TEXT EXCERPT:
Gymnastics at the 2014 Summer Youth Olympics was held from 17 to 27 August at the Nanjing Olympic Sports Centre in Nanjing, China.

Qualification

Artistic Gymnastics

Each National Olympic Committee (NOC) can enter a maximum of 2 athletes, 1 per each gender. Athletes can qualify their nations in one of five continental qualification tournaments. The host quota was not given to China because they qualified 2 athletes at the 2014 Asian Championships. Initially 6 spots, 3 in each gender was allocated to the Tripartite Commission, however only two spots were given; this will cause a reduction from the continental quota depending which continent the chosen athlete is from. Due to the lack of eligible athletes at the African Championships one male athlete quota was transferred to Europe.

To be eligible to participate at the Youth Olympics male athletes must have been born between 1 January 1997 and 31 December 1998 while female athletes must have been born between 1 January 1999 and 31 December 1999. Also athletes who have participated in FIG senior competitions or multisport games may not participate in the Youth Olympic Games

Rhythmic Gymnastics

Each National Olympic Committee (NOC) can enter a maximum of 1 individual athlete and 1 group of 5 athletes. Each continent will qualify one group through five continental qualification tournaments along with China as hosts. China however, declined its spot and it was reallocated to the next best ranked Asian team. Oceania also declined to use its continental quota and the spot was reallocated to the next best team from Europe. Individual athletes can qualify their nations in one of five continental qualification tournaments. Despite being hosts China did not select an athlete to compete in this event. Initially 2 spots were allocated to the Tripartite Commission, however none were given.

WORK TO DO: Transcribe the gymnastics text above word for word, starting with "Artistic Gymnastics" and going on through "transferred to Europe.".

SUPPLIED DATA:
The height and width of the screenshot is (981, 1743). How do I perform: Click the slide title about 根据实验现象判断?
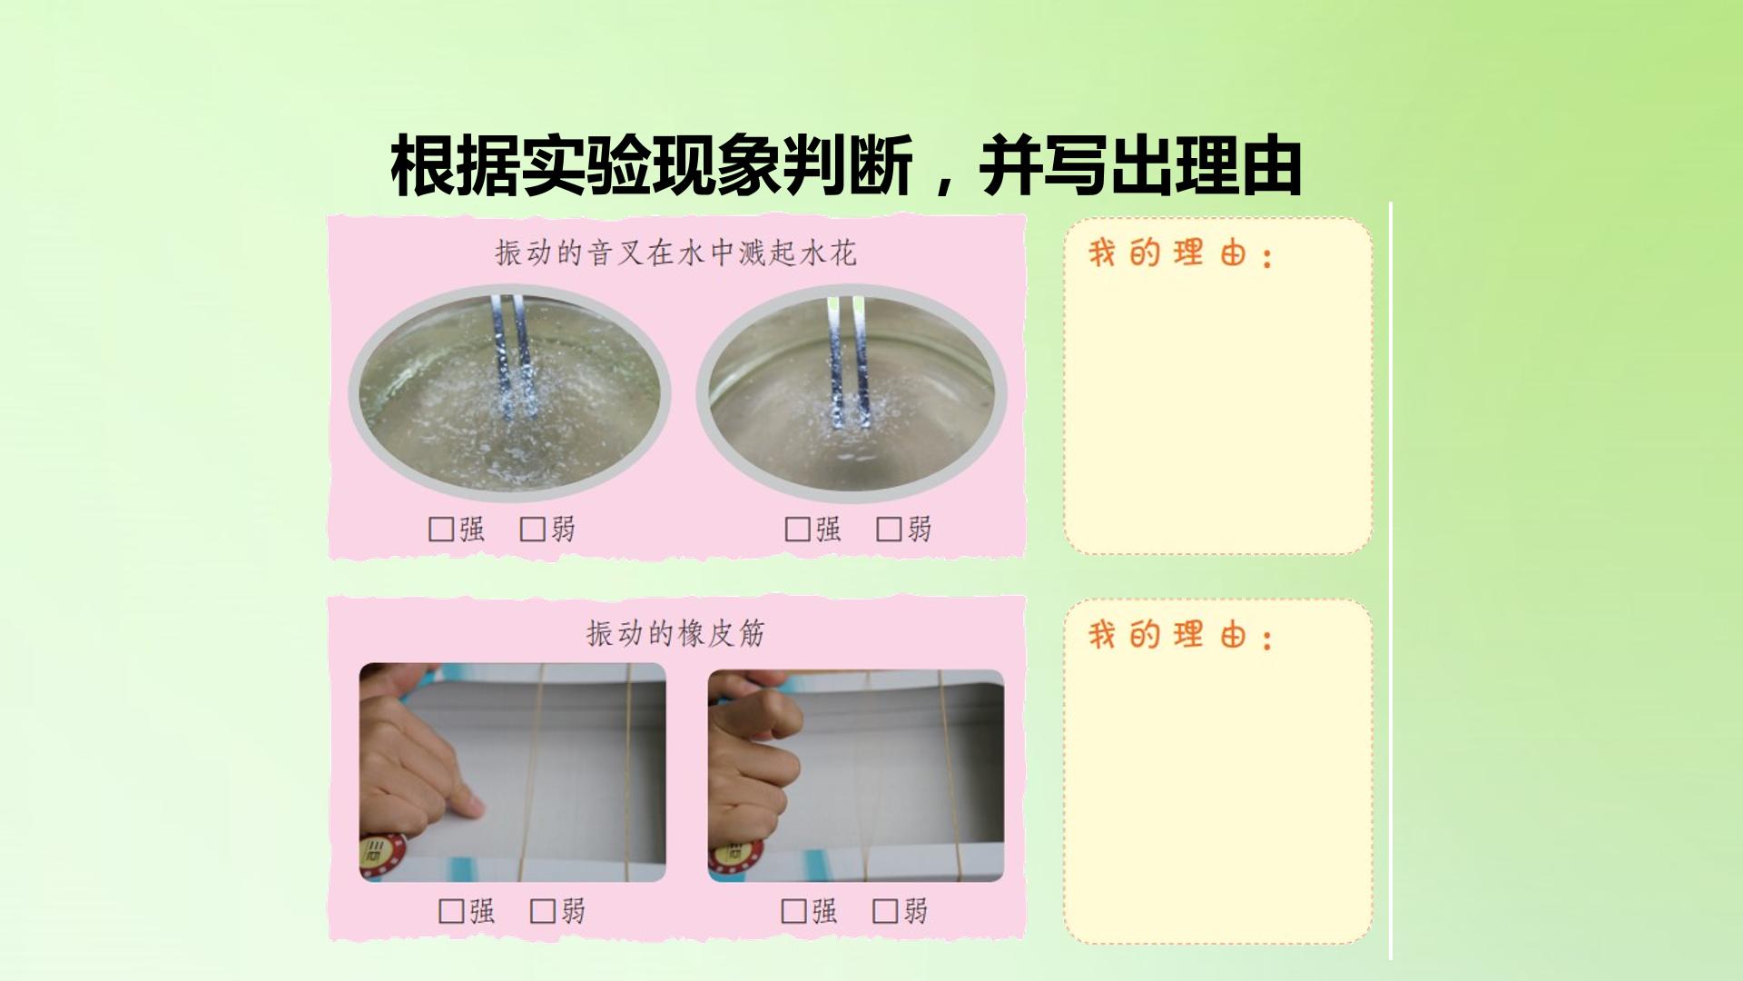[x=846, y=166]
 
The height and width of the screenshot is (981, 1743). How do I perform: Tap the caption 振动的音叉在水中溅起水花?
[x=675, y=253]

REPLY:
Artistic Gymnastics

Each National Olympic Committee (NOC) can enter a maximum of 2 athletes, 1 per each gender. Athletes can qualify their nations in one of five continental qualification tournaments. The host quota was not given to China because they qualified 2 athletes at the 2014 Asian Championships. Initially 6 spots, 3 in each gender was allocated to the Tripartite Commission, however only two spots were given; this will cause a reduction from the continental quota depending which continent the chosen athlete is from. Due to the lack of eligible athletes at the African Championships one male athlete quota was transferred to Europe.